Ministério da Saúde prioriza combate à dengue em coalizão global

O Ministério da Saúde anunciou que o combate à dengue será o foco inicial da Coalizão Global para Produção Local e Regional, Inovação e Acesso Equitativo. A coalizão, criada sob a presidência brasileira do G20 em 2024, visa promover o acesso global a medicamentos, vacinas e tecnologias de saúde, com ênfase em países em desenvolvimento.

Além do Brasil, a coalizão inclui países como África do Sul, Alemanha, China, França, Indonésia, Reino Unido, Rússia, Turquia, União Europeia e União Africana.

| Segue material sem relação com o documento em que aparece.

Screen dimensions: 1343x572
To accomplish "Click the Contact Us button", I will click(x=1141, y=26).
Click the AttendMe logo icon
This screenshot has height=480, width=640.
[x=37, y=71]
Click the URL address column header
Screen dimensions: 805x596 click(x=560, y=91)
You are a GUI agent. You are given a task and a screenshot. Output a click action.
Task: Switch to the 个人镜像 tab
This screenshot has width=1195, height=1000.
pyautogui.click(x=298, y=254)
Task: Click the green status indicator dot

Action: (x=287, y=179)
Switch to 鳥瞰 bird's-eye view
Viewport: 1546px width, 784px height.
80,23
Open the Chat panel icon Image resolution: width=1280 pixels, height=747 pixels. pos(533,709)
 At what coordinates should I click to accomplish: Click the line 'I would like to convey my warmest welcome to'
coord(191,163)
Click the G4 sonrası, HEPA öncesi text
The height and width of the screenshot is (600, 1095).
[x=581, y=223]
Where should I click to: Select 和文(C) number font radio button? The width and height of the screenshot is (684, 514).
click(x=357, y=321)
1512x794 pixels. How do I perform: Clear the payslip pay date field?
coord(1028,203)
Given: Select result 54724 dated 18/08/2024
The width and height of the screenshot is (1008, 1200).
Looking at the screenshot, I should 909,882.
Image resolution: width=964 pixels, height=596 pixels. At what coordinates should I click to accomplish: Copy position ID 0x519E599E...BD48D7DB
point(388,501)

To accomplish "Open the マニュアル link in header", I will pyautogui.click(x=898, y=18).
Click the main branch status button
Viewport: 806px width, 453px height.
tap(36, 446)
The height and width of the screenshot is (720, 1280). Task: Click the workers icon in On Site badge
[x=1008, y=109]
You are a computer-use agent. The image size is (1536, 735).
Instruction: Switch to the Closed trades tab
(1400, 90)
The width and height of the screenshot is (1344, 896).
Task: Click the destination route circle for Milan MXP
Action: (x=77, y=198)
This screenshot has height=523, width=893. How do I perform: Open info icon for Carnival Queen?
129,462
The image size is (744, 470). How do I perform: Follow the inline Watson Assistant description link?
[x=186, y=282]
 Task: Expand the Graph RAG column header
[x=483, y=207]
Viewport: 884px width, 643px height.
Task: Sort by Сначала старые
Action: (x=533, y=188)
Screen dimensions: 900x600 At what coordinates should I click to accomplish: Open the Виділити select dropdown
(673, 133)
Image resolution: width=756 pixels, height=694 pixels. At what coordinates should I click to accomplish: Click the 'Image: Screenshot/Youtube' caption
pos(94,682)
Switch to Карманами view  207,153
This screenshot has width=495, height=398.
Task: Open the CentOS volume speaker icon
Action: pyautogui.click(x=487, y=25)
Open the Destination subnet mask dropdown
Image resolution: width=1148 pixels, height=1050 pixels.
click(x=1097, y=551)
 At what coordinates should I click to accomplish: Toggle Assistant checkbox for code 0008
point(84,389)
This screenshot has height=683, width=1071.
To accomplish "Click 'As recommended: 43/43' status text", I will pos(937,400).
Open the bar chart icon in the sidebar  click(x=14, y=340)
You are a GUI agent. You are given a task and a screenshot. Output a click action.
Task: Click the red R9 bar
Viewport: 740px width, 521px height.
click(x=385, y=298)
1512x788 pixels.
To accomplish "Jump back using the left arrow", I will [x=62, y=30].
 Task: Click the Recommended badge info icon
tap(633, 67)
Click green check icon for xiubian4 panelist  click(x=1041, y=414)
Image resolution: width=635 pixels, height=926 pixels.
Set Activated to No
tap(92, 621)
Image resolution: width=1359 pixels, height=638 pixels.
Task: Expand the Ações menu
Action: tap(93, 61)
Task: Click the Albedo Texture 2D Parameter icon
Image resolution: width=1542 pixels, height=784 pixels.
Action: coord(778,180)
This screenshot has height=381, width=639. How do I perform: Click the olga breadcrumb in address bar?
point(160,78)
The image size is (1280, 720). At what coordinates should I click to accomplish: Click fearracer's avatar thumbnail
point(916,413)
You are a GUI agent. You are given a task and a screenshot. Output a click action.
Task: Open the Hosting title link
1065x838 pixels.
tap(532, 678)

O ministro da Saúde, Alexandre Padilha, destacou a escolha da dengue devido à sua presença em mais de 100 países e ao risco que representa para mais da metade da população mundial, com estimativas de 100 a 400 milhões de infecções anuais.

Padilha relacionou a expansão da dengue às mudanças climáticas, que criam condições favoráveis para a transmissão da doença. Ele citou parcerias internacionais, como a vacina Butantan DV, desenvolvida pelo Instituto Butantan, que terá sua produção ampliada em acordo com a empresa chinesa WuXi para entregar 30 milhões de doses até o segundo semestre de 2026.

A Fundação Oswaldo Cruz (Fiocruz) será responsável pelo secretariado executivo da coalizão, utilizando sua experiência internacional para alcançar os objetivos propostos. Mario Moreira, presidente da Fiocruz, ressaltou a cooperação com países da África e América Latina para desenvolver competência local e industrial.

O Ministério da Saúde também anunciou a produção nacional do medicamento Tacrolimo, em parceria com a Índia, garantindo segurança no fornecimento para cerca de 120 mil brasileiros que dependem do medicamento pelo SUS. A produção nacional busca assegurar o tratamento contínuo, independentemente de crises globais.

Padilha informou ainda que um novo centro para produção de vacina de RNA mensageiro será instalado na Universidade Federal de Minas Gerais (UFMG). Com investimentos de R$ 65 milhões, o novo centro complementará as plataformas já existentes na Fiocruz e no Instituto Butantan, permitindo ao país desenvolver tecnologias para responder rapidamente a pandemias e novos vírus.